Esos, entre muchos hechos, llevarían a cualquier ciudadano cuerdo a concluir que hace rato llegó la hora de abandonar todas las luchas y de hundir la esperanza. Y cómo no, con razón sentimos el derecho de gritar, de criticar y protestar porque el Estado está desbordado, la corrupción nos carcome y los matones nos respiran cerca. Nos dan ira la falta de empatía y la impunidad y también la inacción de una parte importante de la sociedad.

Gracias al ejercicio del periodismo hace más de dos décadas conocí la parte más oscura de la realidad colombiana y eso hizo que por años sintiera el espíritu marchito, y a la par, también me acerqué a lo más hermoso de las regiones y su gente. Recuerdo esto en el marco de los párrafos anteriores porque pienso que como ciudadanos debemos tomar decisiones, y una positiva puede ser determinar qué, desde cada uno de nuestros universos, podemos hacer por nosotros y por la comunidad. Mejor dicho, cómo rescatamos lo bueno y nos sacudimos ante tanta desgracia y qué logramos crear para dar alegría, compañía y conocimiento.

Por eso nace Árbol de Libros en la ciudad de Armenia. Repito sin cansancio que los libros sí pueden cambiar el mundo y tengo la convicción de que una librería es una forma de lucha que reafirma un verbo extraordinario: creer. Creer en la gente, en la cultura, en los buenos encuentros y en el aprendizaje. Ejemplos de eso acompañados de gratitud son los representantes de editoriales como Babel, Planeta, Random House, Plaza y Janés, el Fondo de Cultura Económica, Lucía Donadio, de Sílaba Editores, Camilo de Mendoza de La Tornamesa, Carolina y Juan de Pensamiento Escrito, mi maestra Lucía Liévano, Mauricio Miranda —el mejor publicista—, los clientes que han llegado entusiasmados a conocer y a abrazar, más amigos y familiares que nunca me desamparan, mi esposo y mi hija.

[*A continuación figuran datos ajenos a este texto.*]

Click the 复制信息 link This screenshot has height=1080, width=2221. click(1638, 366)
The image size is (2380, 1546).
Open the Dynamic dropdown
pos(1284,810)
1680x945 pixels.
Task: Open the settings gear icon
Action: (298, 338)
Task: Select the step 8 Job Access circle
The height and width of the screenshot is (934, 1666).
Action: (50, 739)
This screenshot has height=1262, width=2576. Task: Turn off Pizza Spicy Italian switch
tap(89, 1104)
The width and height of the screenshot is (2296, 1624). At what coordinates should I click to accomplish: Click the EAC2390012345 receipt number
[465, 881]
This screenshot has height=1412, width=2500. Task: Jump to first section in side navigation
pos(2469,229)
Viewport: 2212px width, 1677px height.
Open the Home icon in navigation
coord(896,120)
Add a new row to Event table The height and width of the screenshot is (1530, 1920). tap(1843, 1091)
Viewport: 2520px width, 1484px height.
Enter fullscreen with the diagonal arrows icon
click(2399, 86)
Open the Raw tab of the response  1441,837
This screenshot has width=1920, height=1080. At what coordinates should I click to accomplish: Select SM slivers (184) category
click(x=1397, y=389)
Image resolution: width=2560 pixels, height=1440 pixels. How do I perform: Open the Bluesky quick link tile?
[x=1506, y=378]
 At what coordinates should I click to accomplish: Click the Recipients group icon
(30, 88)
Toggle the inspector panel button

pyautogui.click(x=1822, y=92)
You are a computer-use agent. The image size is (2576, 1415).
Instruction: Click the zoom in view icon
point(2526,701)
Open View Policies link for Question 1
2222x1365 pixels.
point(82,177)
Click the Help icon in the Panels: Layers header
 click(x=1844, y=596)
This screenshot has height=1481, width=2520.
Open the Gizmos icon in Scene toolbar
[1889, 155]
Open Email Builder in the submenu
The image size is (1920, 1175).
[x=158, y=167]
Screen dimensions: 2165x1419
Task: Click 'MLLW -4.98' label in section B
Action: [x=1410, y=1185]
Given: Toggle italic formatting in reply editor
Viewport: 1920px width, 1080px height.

El sinsabor por las tragedias está ahí y no lo espanto porque refuerza algo que nunca nadie debería perder: el sentido de humanidad. Y porque entender la guerra y sus consecuencias hace que tenga relevancia el cuento de Óscar Wilde, “El príncipe feliz”, que descubrió la miseria y se despojó hasta de sus ojos de zafiro para ayudar a los más necesitados.

La primera invitación es a que no bajemos la guardia ante la guerra y a que hagamos eco de las injusticias. Y la segunda, que cada uno en su fuero más privado piense cómo puede aportar, cuántos ‘Árboles’ más podemos crear para mitigar tanto odio, para no perder la esperanza.